Listed records
|---|

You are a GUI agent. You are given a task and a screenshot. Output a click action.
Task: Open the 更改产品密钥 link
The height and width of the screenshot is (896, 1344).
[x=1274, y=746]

|---|

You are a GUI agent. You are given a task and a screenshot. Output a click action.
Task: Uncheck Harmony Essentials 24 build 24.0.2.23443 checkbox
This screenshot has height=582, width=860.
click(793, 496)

|---|

Task prompt
Please pick out every line of the records that contains the string "width", treating uppercase and lowercase as different, and copy each one.

Final result
The height and width of the screenshot is (896, 1344).
This screenshot has height=582, width=860.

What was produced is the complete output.